People Who Love Exercise Don’t Pressure Themselves With Goals
The first thing a personal trainer will ask a new client when they sign up is “what are your goals?” Usually, it’s some combination of losing weight, toning up, or getting bigger muscles. But rarely is the goal “to enjoy exercise.” Arguably, enjoying being physically active is the most critical element of any training programme. It’s what makes it sustainable – something that you’ll want to do for decades to come. But it’s not something that’s ever talked about during most training sessions or fitness programmes. All that matters are the external goals – like weight loss – and not the internal motivations which drive it. That’s wrong. And it’s why most people never develop exercise as a lifelong habit. It’s not nice forcing yourself to do something you don’t want to do, day after day, week after week.
People Who Like Exercise Go Easy On Themselves
The way your body feels and responds to exercise varies from day to day. Some days you want to exercise as hard as you can – usually when you’ve had a lot of sleep and good food. But on others, when you’re feeling depleted, you want to go easy on yourself.
The problem for many people is that they believe the mantra “go hard or go home.” Yes, working out hard can yield positive results, but going all out when you feel physically drained isn’t a good idea. It trains your body to avoid exercise for fear of becoming even more depleted, sapping your motivation.
People who love exercise take it easy. If they’re not feeling it, they give themselves a break and trust that their energy will return for future sessions.
People Who Love Exercise Share Their Passion With Others
People who love to work out can rarely keep their love of their hobby to themselves. Instead, they want to share it with anyone and everyone who will listen. One of the ways that they do this is by taking courses, like the OriGym Level 4 PT Course, so that they can teach others the basics and encourage them to achieve their fitness goals. No personal trainer chooses a career in fitness because they want a solid career trajectory: they do it because they have a love of fitness and want to share it.

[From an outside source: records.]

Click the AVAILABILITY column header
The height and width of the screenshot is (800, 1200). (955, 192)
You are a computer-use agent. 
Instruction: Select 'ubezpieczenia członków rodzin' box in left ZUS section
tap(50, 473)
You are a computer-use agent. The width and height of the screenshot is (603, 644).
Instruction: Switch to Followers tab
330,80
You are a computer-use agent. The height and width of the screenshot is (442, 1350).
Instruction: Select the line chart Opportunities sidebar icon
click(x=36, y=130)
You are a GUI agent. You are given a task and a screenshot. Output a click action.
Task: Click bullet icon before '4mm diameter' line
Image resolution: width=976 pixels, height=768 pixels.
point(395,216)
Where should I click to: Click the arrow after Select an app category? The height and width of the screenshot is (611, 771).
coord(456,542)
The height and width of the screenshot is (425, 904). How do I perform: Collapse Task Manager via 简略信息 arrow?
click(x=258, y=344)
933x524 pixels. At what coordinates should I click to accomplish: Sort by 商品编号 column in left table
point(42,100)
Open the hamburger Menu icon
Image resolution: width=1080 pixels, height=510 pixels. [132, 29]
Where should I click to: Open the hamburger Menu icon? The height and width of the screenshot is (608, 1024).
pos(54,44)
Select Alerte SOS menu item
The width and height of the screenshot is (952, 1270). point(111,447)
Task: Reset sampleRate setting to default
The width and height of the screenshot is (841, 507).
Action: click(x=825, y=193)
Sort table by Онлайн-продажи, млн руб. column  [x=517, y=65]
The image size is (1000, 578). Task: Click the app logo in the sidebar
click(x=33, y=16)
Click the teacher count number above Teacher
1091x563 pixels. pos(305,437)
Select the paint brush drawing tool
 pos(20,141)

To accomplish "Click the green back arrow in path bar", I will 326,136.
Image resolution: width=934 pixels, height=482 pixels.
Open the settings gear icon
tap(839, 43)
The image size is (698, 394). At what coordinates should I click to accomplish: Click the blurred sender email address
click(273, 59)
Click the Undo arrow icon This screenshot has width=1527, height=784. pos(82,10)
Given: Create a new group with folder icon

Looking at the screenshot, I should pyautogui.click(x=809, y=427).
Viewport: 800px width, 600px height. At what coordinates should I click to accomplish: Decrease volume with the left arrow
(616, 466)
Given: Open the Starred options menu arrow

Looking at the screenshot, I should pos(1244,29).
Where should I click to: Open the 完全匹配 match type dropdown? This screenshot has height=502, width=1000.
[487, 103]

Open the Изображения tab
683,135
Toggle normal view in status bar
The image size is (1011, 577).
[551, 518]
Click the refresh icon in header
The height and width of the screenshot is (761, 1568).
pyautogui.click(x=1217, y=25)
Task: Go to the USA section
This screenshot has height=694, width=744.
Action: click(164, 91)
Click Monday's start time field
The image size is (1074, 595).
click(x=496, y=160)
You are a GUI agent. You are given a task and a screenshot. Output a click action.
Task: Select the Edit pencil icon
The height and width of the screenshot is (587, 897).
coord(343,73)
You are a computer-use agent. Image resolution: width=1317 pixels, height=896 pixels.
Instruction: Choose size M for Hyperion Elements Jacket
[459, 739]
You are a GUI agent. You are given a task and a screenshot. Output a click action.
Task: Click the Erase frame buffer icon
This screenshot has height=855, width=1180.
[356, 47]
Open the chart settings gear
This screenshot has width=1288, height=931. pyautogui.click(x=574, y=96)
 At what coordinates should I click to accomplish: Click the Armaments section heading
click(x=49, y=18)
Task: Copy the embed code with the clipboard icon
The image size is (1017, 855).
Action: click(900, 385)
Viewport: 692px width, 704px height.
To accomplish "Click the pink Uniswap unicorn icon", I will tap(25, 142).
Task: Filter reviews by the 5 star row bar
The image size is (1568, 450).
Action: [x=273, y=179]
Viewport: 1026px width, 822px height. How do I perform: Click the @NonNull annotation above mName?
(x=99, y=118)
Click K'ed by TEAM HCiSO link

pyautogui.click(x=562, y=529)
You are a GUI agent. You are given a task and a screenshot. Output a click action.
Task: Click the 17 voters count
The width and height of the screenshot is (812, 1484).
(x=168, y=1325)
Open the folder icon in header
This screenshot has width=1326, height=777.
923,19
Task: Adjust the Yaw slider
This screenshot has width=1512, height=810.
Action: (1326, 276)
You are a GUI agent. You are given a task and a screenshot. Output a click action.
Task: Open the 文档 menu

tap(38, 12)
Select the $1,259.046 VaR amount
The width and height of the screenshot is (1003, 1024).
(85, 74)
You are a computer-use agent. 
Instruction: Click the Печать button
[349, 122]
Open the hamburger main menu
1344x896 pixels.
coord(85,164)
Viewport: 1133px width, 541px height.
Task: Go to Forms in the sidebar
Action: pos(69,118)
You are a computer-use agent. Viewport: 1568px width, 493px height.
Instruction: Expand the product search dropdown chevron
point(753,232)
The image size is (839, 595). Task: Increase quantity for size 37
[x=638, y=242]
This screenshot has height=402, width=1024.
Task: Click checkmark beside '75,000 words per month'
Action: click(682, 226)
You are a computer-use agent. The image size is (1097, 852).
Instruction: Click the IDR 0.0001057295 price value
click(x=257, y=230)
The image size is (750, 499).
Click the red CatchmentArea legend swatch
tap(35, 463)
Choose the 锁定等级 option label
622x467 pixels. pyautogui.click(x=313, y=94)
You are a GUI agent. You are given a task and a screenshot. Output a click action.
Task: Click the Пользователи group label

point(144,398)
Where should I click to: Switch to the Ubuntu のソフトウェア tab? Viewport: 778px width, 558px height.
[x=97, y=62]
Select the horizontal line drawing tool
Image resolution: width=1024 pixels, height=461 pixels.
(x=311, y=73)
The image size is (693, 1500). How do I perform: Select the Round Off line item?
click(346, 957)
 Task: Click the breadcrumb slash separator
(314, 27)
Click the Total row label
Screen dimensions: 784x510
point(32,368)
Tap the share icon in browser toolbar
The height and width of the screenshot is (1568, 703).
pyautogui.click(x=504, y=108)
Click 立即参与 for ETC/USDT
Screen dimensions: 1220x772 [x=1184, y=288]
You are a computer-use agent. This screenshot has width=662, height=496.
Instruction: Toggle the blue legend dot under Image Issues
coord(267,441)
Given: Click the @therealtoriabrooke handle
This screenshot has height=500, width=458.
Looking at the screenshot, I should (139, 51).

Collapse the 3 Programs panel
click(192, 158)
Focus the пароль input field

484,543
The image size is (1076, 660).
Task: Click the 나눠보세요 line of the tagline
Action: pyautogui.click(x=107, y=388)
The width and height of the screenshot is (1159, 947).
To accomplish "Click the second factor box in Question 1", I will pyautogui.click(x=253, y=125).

People Who Love Working Out Exercise In A Way That Feels Good To Them
All our bodies are different. We all have varying strengths and weaknesses. Some of us are naturally better adapted to long-distance running while others prefer training that involves explosive movements. People who love exercise don’t do what they think they’re “supposed” to do – they stick with what feels good. If running on a treadmill for 60 minutes feels good, they’ll do that. If throwing a medicine ball feels, good, then they’ll do that. You get the picture.
People Who Love Working Out Don’t Sweat The Numbers
It can become easy to become obsessed with how much weight you lift on the bench press or how fast you can run 10k on a treadmill. But people who love working out don’t usually pay much attention to the numbers. Instead, they just enjoy the experience, push themselves if necessary, and trust that their bodies will adapt to the training over time.
People who like to workout also have a healthy habit of reframing their progress in different ways if they don’t see increases in the traditional metrics. If progress stops on the bench, they’ll measure it in other ways, such as improvements in their mobility or health.
People Who Love Exercise Eat Well
If you eat junk all day long and then go to the gym, you’ll feel rough. Because exercise causes pain, you’ll naturally conclude that exercise is “bad,” “evil” or painful. But if you take a closer look, you’ll soon discover that it’s not the exercise itself that’s the problem, but what you’re eating before and after.
When you eat a bad diet, you decrease the effectiveness with which your body can deliver cells the nutrients they need. The result of this is shortness of breath, pain in the chest, aching limbs and generally feeling rotten. Eating poorly reduces your capacity for exercise, both physically and psychologically. It’s a significant burden.
But if you switch up your diet for a couple of weeks, you’ll soon notice the difference. Throw out all your packaged food and junk in your refrigerator and replace with whole grains, beans, fruit and veggies. Within a short amount of time, you’ll find your fitness improve naturally, and that exercise is a pleasant experience.